→ **Task item**:
Output the records, every one, exactly as given.

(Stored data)

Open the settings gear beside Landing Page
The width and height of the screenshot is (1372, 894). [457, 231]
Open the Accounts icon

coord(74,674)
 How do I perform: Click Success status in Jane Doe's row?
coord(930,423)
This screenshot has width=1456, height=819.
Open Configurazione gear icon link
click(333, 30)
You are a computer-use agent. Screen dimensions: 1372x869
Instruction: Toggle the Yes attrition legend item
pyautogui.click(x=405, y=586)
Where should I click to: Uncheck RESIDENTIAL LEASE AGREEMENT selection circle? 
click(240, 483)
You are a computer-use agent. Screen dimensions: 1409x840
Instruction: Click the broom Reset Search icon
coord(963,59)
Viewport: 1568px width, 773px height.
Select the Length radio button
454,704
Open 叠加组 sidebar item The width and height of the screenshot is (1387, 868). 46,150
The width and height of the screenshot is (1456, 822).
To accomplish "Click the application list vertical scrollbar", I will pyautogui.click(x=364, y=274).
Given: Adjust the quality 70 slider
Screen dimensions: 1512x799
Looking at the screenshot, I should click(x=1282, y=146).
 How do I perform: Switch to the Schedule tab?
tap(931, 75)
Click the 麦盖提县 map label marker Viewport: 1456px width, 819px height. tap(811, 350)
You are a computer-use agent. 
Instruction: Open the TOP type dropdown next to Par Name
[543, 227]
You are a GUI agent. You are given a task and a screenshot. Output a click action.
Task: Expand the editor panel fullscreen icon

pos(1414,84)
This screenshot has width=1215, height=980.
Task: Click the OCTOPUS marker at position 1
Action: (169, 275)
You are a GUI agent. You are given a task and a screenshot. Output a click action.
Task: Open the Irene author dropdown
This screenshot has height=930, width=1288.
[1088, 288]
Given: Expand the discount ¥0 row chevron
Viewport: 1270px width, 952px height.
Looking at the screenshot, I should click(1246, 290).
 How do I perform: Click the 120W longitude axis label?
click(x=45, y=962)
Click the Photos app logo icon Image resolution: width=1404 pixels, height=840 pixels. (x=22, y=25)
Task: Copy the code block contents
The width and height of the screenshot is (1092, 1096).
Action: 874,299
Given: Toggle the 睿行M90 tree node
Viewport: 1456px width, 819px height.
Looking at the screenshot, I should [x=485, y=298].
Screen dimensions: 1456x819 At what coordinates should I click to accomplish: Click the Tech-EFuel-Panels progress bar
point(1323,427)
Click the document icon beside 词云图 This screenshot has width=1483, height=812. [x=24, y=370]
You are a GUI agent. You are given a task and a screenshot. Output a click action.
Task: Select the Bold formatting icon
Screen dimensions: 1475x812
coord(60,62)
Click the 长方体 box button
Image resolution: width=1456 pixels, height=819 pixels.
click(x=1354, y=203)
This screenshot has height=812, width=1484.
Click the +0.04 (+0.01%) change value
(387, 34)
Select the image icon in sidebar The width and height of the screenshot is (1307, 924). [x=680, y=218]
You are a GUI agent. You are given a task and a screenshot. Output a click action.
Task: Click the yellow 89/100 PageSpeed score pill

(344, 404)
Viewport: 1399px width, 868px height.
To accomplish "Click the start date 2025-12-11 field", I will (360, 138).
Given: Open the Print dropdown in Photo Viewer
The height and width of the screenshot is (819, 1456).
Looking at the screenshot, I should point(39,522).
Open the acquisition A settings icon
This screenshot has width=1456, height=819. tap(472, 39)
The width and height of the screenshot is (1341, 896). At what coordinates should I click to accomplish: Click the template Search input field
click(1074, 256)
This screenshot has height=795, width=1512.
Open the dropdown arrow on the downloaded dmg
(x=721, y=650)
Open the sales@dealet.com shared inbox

→ **Answer area**:
Open the settings gear beside Landing Page
The width and height of the screenshot is (1372, 894). [457, 231]
Open the Accounts icon

coord(74,674)
 How do I perform: Click Success status in Jane Doe's row?
coord(930,423)
This screenshot has width=1456, height=819.
Open Configurazione gear icon link
click(333, 30)
You are a computer-use agent. Screen dimensions: 1372x869
Instruction: Toggle the Yes attrition legend item
pyautogui.click(x=405, y=586)
Where should I click to: Uncheck RESIDENTIAL LEASE AGREEMENT selection circle? 
click(240, 483)
You are a computer-use agent. Screen dimensions: 1409x840
Instruction: Click the broom Reset Search icon
coord(963,59)
Viewport: 1568px width, 773px height.
Select the Length radio button
454,704
Open 叠加组 sidebar item The width and height of the screenshot is (1387, 868). 46,150
The width and height of the screenshot is (1456, 822).
To accomplish "Click the application list vertical scrollbar", I will pyautogui.click(x=364, y=274).
Given: Adjust the quality 70 slider
Screen dimensions: 1512x799
Looking at the screenshot, I should click(x=1282, y=146).
 How do I perform: Switch to the Schedule tab?
tap(931, 75)
Click the 麦盖提县 map label marker Viewport: 1456px width, 819px height. tap(811, 350)
You are a computer-use agent. 
Instruction: Open the TOP type dropdown next to Par Name
[543, 227]
You are a GUI agent. You are given a task and a screenshot. Output a click action.
Task: Expand the editor panel fullscreen icon

pos(1414,84)
This screenshot has width=1215, height=980.
Task: Click the OCTOPUS marker at position 1
Action: (169, 275)
You are a GUI agent. You are given a task and a screenshot. Output a click action.
Task: Open the Irene author dropdown
This screenshot has height=930, width=1288.
[1088, 288]
Given: Expand the discount ¥0 row chevron
Viewport: 1270px width, 952px height.
Looking at the screenshot, I should click(1246, 290).
 How do I perform: Click the 120W longitude axis label?
click(x=45, y=962)
Click the Photos app logo icon Image resolution: width=1404 pixels, height=840 pixels. (x=22, y=25)
Task: Copy the code block contents
The width and height of the screenshot is (1092, 1096).
Action: 874,299
Given: Toggle the 睿行M90 tree node
Viewport: 1456px width, 819px height.
Looking at the screenshot, I should [x=485, y=298].
Screen dimensions: 1456x819 At what coordinates should I click to accomplish: Click the Tech-EFuel-Panels progress bar
point(1323,427)
Click the document icon beside 词云图 This screenshot has width=1483, height=812. [x=24, y=370]
You are a GUI agent. You are given a task and a screenshot. Output a click action.
Task: Select the Bold formatting icon
Screen dimensions: 1475x812
coord(60,62)
Click the 长方体 box button
Image resolution: width=1456 pixels, height=819 pixels.
click(x=1354, y=203)
This screenshot has height=812, width=1484.
Click the +0.04 (+0.01%) change value
(387, 34)
Select the image icon in sidebar The width and height of the screenshot is (1307, 924). [x=680, y=218]
You are a GUI agent. You are given a task and a screenshot. Output a click action.
Task: Click the yellow 89/100 PageSpeed score pill

(344, 404)
Viewport: 1399px width, 868px height.
To accomplish "Click the start date 2025-12-11 field", I will (360, 138).
Given: Open the Print dropdown in Photo Viewer
The height and width of the screenshot is (819, 1456).
Looking at the screenshot, I should point(39,522).
Open the acquisition A settings icon
This screenshot has width=1456, height=819. tap(472, 39)
The width and height of the screenshot is (1341, 896). At what coordinates should I click to accomplish: Click the template Search input field
click(1074, 256)
This screenshot has height=795, width=1512.
Open the dropdown arrow on the downloaded dmg
(x=721, y=650)
Open the sales@dealet.com shared inbox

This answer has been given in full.